__Task requirements__
In the entries below, how many lines contain the string "will"? Give the number by itself.

Material provided section start

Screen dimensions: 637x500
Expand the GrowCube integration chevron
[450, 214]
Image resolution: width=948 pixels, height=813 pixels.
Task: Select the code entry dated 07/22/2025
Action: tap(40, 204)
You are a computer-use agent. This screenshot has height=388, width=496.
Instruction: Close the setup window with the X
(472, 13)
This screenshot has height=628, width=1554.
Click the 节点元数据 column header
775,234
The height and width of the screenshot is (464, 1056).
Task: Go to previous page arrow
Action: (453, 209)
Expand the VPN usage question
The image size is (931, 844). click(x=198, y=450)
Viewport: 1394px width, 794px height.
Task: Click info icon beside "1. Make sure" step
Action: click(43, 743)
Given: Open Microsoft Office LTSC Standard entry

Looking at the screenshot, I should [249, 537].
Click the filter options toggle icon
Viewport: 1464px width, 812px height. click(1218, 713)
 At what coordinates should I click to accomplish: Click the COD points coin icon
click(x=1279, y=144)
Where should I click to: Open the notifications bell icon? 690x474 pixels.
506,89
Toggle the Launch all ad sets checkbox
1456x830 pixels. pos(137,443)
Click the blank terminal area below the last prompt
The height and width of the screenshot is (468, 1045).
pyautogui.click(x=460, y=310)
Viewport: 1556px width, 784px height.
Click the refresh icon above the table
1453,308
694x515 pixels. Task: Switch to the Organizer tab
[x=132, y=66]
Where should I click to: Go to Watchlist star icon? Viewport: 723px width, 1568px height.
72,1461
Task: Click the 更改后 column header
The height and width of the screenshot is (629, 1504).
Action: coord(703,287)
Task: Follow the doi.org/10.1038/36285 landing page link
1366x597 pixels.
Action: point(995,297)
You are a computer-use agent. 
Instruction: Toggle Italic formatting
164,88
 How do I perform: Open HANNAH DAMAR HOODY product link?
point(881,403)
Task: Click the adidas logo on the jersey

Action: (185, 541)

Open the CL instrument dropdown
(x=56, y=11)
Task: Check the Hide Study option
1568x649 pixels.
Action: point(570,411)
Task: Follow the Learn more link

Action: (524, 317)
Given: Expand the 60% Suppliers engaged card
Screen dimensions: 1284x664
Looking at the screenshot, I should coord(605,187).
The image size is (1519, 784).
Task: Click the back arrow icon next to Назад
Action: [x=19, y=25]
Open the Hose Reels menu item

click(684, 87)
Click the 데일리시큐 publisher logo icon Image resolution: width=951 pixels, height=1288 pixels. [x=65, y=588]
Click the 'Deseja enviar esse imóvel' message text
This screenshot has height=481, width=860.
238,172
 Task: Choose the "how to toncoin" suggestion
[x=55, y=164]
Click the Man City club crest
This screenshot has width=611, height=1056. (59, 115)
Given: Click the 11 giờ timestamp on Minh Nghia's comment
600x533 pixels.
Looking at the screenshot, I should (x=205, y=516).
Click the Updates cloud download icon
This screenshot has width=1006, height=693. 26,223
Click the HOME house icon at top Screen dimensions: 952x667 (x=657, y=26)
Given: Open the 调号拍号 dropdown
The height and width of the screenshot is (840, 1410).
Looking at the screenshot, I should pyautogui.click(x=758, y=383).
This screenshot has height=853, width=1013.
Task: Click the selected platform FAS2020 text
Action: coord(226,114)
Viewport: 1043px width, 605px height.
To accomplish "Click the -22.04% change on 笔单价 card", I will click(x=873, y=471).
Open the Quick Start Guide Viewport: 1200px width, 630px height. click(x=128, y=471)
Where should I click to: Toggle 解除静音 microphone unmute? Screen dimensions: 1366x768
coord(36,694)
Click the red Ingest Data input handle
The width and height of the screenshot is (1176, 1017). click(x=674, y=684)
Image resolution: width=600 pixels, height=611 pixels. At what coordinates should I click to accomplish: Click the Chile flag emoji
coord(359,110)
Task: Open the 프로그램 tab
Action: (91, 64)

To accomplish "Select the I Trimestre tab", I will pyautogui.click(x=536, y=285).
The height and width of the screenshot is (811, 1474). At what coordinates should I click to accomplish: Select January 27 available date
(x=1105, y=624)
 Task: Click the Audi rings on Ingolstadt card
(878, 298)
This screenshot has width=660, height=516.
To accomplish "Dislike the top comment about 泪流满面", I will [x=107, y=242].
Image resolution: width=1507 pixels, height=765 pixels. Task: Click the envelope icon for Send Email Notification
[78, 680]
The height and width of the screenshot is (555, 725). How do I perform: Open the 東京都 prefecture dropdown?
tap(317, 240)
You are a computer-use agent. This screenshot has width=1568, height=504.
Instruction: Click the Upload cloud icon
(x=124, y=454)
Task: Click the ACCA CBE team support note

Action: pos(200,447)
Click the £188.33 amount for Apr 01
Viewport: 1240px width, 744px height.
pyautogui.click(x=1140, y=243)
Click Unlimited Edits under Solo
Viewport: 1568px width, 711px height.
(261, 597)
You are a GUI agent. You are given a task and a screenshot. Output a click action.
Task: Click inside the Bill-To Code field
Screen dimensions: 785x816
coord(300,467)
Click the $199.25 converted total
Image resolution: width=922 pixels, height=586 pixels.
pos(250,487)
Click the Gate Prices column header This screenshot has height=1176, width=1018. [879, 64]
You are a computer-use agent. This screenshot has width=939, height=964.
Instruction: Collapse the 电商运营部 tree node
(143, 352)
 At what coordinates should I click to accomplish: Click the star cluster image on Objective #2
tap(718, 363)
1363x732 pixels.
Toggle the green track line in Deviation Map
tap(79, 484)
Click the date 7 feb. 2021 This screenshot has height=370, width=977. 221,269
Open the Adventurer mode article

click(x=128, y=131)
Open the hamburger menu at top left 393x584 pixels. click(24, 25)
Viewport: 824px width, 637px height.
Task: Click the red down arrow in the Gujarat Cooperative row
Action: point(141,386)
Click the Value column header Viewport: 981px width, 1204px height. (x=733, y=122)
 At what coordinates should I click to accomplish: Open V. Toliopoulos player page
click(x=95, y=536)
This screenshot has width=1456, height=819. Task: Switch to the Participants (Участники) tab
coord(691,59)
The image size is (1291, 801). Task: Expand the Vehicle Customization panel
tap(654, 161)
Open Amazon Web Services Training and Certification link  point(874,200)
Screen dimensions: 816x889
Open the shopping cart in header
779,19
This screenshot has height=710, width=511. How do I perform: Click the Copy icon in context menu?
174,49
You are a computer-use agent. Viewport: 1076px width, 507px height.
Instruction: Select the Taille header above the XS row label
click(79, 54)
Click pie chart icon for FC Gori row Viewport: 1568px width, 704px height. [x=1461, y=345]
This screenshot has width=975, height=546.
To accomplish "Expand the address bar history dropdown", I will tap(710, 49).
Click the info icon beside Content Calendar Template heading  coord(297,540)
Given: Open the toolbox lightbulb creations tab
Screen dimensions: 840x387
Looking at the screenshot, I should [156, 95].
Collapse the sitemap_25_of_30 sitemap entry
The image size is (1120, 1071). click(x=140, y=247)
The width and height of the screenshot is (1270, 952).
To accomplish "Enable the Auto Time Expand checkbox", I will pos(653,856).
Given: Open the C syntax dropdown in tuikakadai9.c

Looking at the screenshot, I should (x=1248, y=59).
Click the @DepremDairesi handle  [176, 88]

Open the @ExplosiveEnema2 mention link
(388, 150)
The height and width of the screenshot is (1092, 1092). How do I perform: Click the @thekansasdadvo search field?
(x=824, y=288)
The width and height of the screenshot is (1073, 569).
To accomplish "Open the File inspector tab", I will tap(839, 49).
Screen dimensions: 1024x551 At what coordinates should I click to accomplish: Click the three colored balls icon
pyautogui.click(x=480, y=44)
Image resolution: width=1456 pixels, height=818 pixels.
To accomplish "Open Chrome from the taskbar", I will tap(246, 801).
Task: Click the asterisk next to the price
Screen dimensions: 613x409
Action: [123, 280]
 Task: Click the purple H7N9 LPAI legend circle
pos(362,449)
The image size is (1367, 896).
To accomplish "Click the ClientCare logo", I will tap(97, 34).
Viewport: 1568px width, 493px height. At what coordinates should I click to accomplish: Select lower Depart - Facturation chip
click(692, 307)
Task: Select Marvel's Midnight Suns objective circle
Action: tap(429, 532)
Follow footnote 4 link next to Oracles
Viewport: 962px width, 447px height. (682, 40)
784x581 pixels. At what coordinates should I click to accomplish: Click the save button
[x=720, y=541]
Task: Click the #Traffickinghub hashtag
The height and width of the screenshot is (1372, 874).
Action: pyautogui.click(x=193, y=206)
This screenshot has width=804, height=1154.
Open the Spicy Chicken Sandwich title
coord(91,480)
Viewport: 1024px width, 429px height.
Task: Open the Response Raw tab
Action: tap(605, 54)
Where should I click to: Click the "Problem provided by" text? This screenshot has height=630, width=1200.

Material provided section end

__Output for this task__
8